Reminiscências
da minha infância em Del -Rei
Recordações
tenho-as muitas. Mas há sempre uma que agente guarda com mais
carinho, interesse e alcovitice. As memórias dos meus folguedos
de guri pobre e dos períodos da minha juventude, com saudades
em Del-Rei, enfim, momentos que são inesquecíveis e
que sabe, as horas mais felizes da minha vida.

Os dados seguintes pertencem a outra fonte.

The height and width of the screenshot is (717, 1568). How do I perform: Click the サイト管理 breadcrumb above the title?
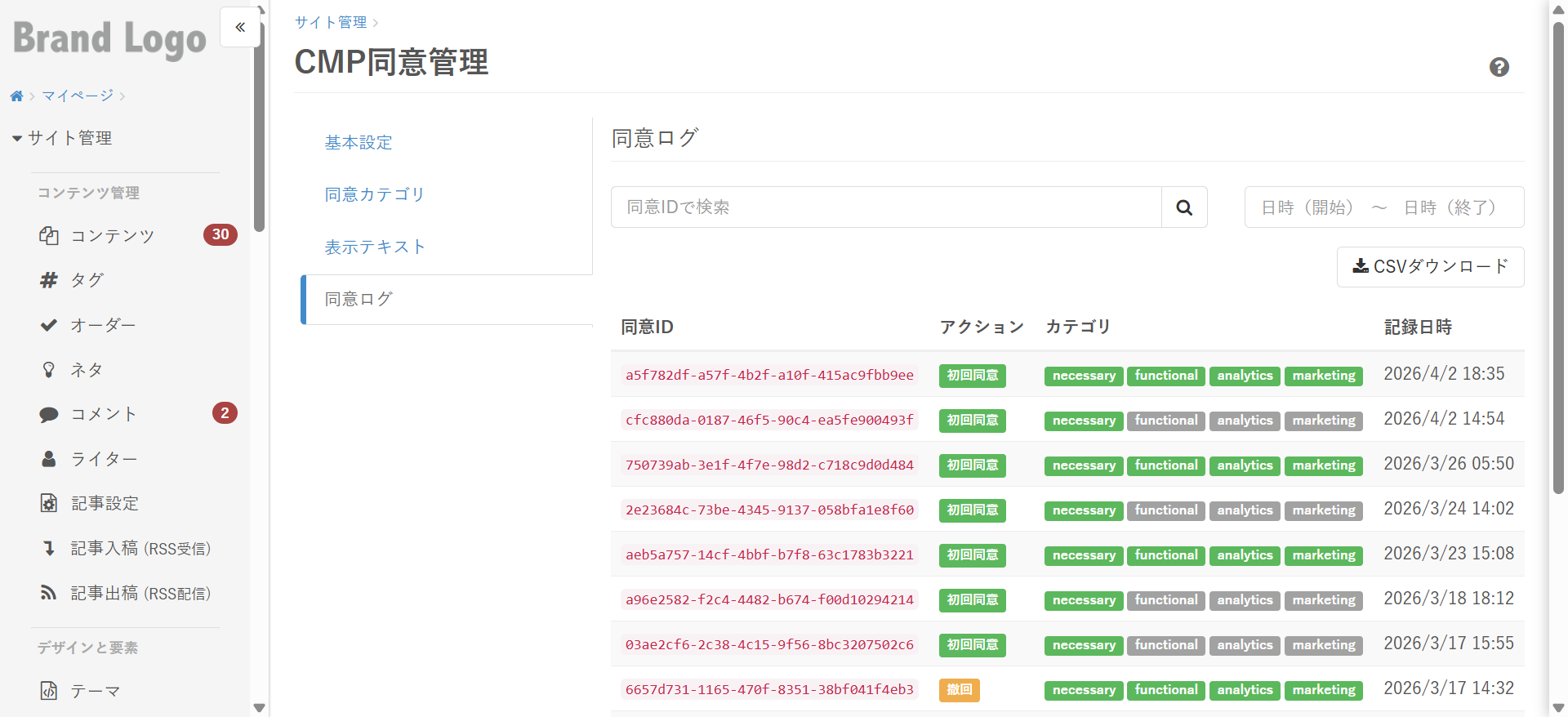[331, 22]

Começarei pela rua em que eu morava, sem asfalto, calçada
com pedregulhos (característica de rua de cidades históricas
de minas), pouco movimento, iluminada por lâmpadas em postes de
madeira entre quais se estendiam fios de força elétrica,
que caminhões de carga elevada costumavam arrebentá-los,
deixando-nos naquele "black-out" que faria inveja à Nova
York.
Em casa, ficávamos naquela semi- escuridão,
iluminada apenas por lamparina, alimentada a querosene. Era a hora mais feliz,
a família, reunida em volta da frágil ghama da lamparina, contava
as novidades do dia-a-dia, estórias e lendas como as: "missa das
almas", chica mal- acabada", "mula sem cabeça" e outras
mais, até que o corpo, vencido pelo cansaço, dava os primeiros
sinais de sono, íamos então dormir.
Recordo-me dos jogos dos times de tampinhas, jogados
nas calçadas da nossa rua, que terminavam ou em pancadaria ou com gritos
de: - a bola! - a bola! A bola que chegava sob a manifestação de
euforia da meninada, para serenar as ânimos exaltados, era feita de pano
e meia de mulher, em certas ocasiões continha um aroma feminino de uma
irmã, talvez até da mãe (com todo respeito) de algum jogador,
delas quase sempre, subtraídas.
Começa a "renhida" pelada em meio
aos pedregulhos, com unhas arrancadas, logo amarradas com pedaços de flanelas,
e a volta imediata ao jogo era questão de honra dos garrinchas, quarentinhas,
didas, nomes dos nossos ídolos futebolistas da época, que gostávamos
de imitar. Por nós chamados de "queda" e só interrompido
por uma fatalidade do destino, ou seja, uma bolada numa vidraça. Então,
como num passe de mágica, nesses momentos, os atletas desapareciam, reaparecendo
mais tarde atrás das janelas entrefechadas, olhando a vizinha extravasando
sua fúria.
Soam-me ainda aos ouvidos os dobres dos sinos dominicais
da minha igrejinha, chamando os fiéis para a missa das oito horas da manhã,
ao término, saíamos alegremente em louca disparada em direção à sacristia,
para disputar o único jogo de camisas de listras horizontais pretas e
brancas, parecendo galinha carijó, sendo nós, por este motivo,
chamados de "carijós".
No domingo à tarde, tínhamos as seguintes
alternativas para terminá-lo; ou voltávamos para o catecismo ou
ouvíamos, inertes, a narrativa do padre Teófilo sobre os heróis
bíblicos: "Davi e Golias", "Sansão e Danila",
e "Moisés atravessando o deserto com seu povo", ou íamos
a "matenée" das duas horas trocar gibis e assistir os filmes
com nossos astros preferidos: "Gene Autry", "Roy Roger", "O
Gordo e o Magro", "O Velhinho George Hayes (Gabby)", após
o término do filme havia um momento especial: os seriados, aos quais ninguém
gostava de perder: "Cavalo sem Vagem", "Escorpião",
e outros mais, que no momento não me lembra.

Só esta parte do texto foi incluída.